Ele disse aos líderes que eles devem encontrar “soluções concretas” para os desafios generalizados que, segundo ele, resultam dos “altos e baixos na economia global, da divisão norte e sul, do abismo entre o leste e o oeste” e outras questões como terrorismo, cibersegurança, saúde e segurança hídrica.
Modi dirigiu-se aos delegados por trás de uma placa que listava o seu país não como Índia, mas como “Bharat”, um antigo nome sânscrito defendido pelos seus apoiantes nacionalistas hindus.
A Índia fez com que dar mais atenção à resposta às necessidades do mundo em desenvolvimento fosse um dos focos da cimeira. na cimeira – embora tenha sido impossível dissociar muitas questões, como a segurança alimentar e energética, da guerra na Ucrânia.
A cimeira ocorreu poucos dias depois de o presidente russo, Vladimir Putin, ter dito que um acordo histórico mediado pela ONU e pela Turquia, que permite à Ucrânia exportar cereais com segurança através do Mar Negro, não será restaurado até que as nações ocidentais cumpram as suas exigências relativamente às exportações agrícolas da própria Rússia.
O G20 apelou à retoma dos embarques de cereais, produtos alimentares e fertilizantes da Rússia e da Ucrânia, afirmando que era necessário alimentar as pessoas em África e noutras partes do mundo em desenvolvimento.
A Rússia tem atacado instalações portuárias ucranianas e o G20, na sua declaração final, também apelou ao fim dos ataques às infra-estruturas relacionadas com as exportações de cereais e expressou “profunda preocupação” sobre o efeito dos conflitos sobre os civis.
O G20 inclui Argentina, Austrália, Brasil, Canadá, China, França, Alemanha, Índia, Indonésia, Itália, Japão, Coreia do Sul, México, Rússia, Arábia Saudita, África do Sul, Turquia, Reino Unido, Estados Unidos e países europeus. União. A Espanha ocupa um lugar de convidado permanente.
O presidente russo, Vladimir Putin, e o líder da China, Xi Jinping, optaram por não comparecer este ano, garantindo que não haveria conversas cara a cara difíceis com os seus homólogos americanos e europeus.
Os participantes que chegaram à capital indiana foram recebidos por ruas sem trânsito e agraciados com flores frescas e cartazes aparentemente intermináveis com slogans e o rosto de Modi. A segurança foi extremamente rigorosa, com a maioria dos jornalistas e o público mantidos longe do local da cimeira.
Centenas de exilados tibetanos realizaram um protesto longe do local da cimeira para condenar a participação chinesa no evento e instar os líderes a discutirem as relações sino-tibetanas.
A agenda do G20 incluiu questões críticas para as nações em desenvolvimento, incluindo combustíveis alternativos como o hidrogénio, eficiência de recursos, segurança alimentar e desenvolvimento de um quadro comum para infraestruturas públicas digitais.
A Human Rights Watch instou os líderes do G20 a não permitirem que a desunião internacional sobre a Ucrânia os distraia das outras questões na cimeira.
Além disso, Meenakshi Ganguly, vice-diretora da divisão asiática da organização, disse que os membros não deveriam “evitar discutir abertamente desafios como discriminação de gênero, racismo e outras barreiras arraigadas à igualdade, inclusive com a anfitriã Índia, onde os direitos civis e políticos se deterioraram drasticamente”. sob a administração Modi.”

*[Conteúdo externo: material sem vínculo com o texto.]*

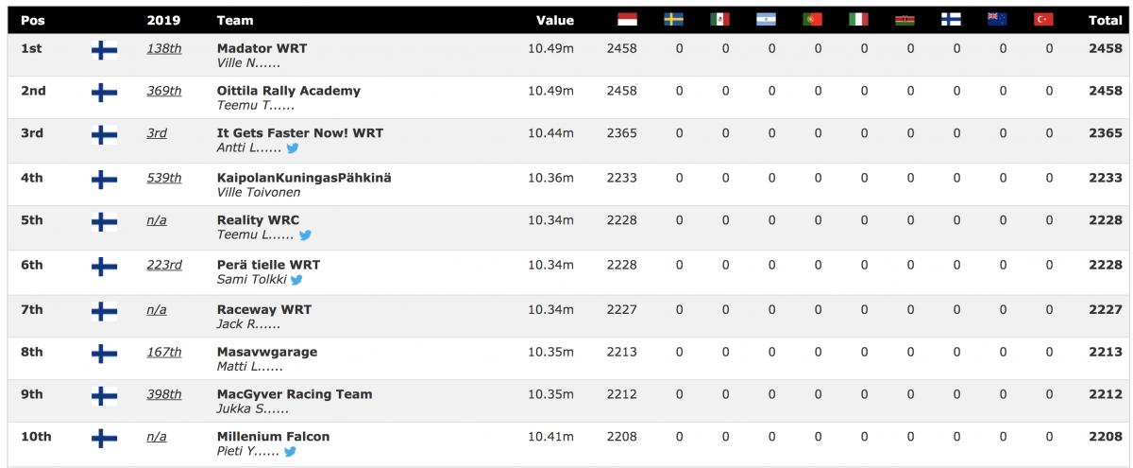Click the Monaco flag column header
The width and height of the screenshot is (1133, 468).
(627, 20)
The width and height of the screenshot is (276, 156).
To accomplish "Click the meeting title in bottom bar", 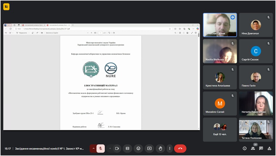I will pos(49,148).
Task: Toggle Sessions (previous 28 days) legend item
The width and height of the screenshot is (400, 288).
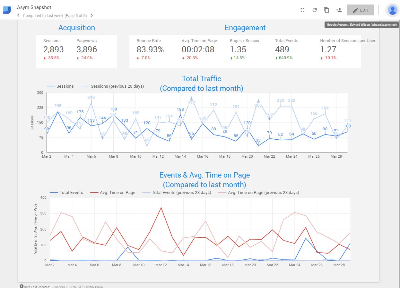Action: (112, 86)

Na noite de sexta-feira, antes do início formal da reunião, Modi reuniu-se com o presidente dos EUA, Joe Biden . O assessor da Casa Branca, Kurt Campbell, disse posteriormente aos repórteres que havia “um calor e uma confiança inegáveis entre os dois líderes”.

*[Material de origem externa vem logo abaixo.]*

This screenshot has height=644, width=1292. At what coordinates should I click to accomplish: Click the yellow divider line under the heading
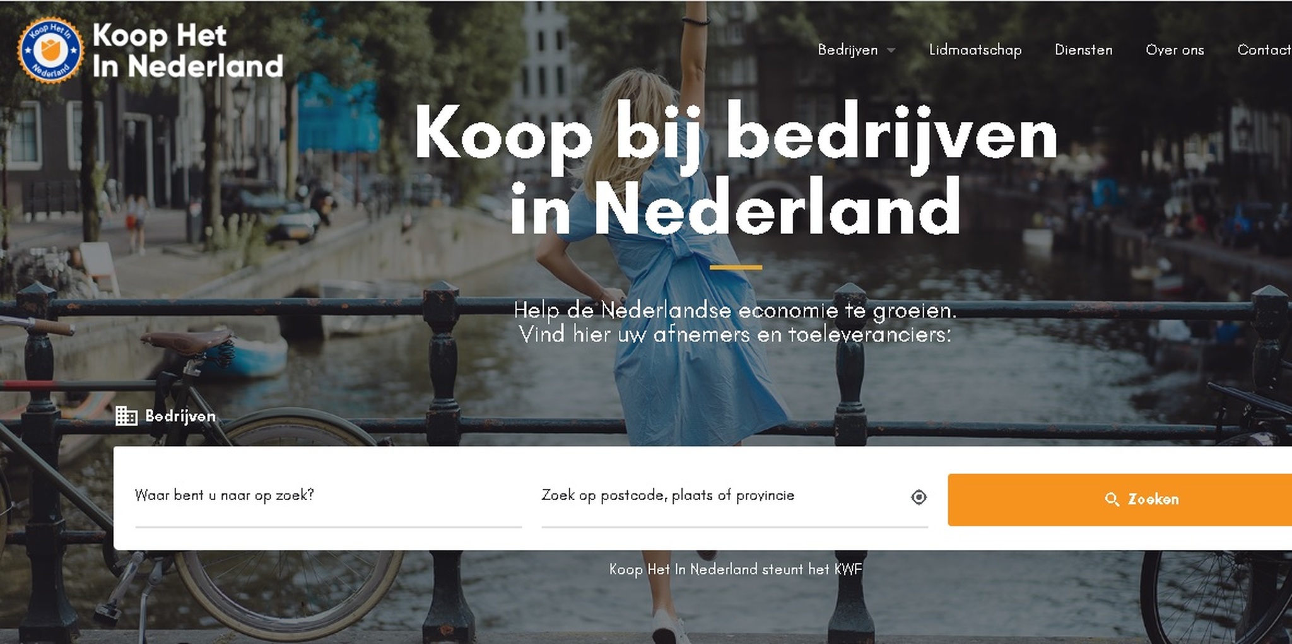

À medida que o rival regional da Índia, a China, se tornou cada vez mais assertivo na região Ásia-Pacífico, os EUA têm procurado fortalecer os laços com a Índia e outros países.
Os EUA, a Índia, a UE e outros revelaram planos ambiciosos no sábado para construir um corredor ferroviário e marítimo que ligue a Índia ao Médio Oriente e à Europa, que visa reforçar o crescimento económico e a cooperação política.
“Este é realmente um grande negócio”, disse Biden.
Os redatores da Associated Press Krutika Pathi, Sheikh Saaliq, Aamer Madhani, Josh Boak em Nova Delhi e Jill Lawless em Londres contribuíram para este relatório.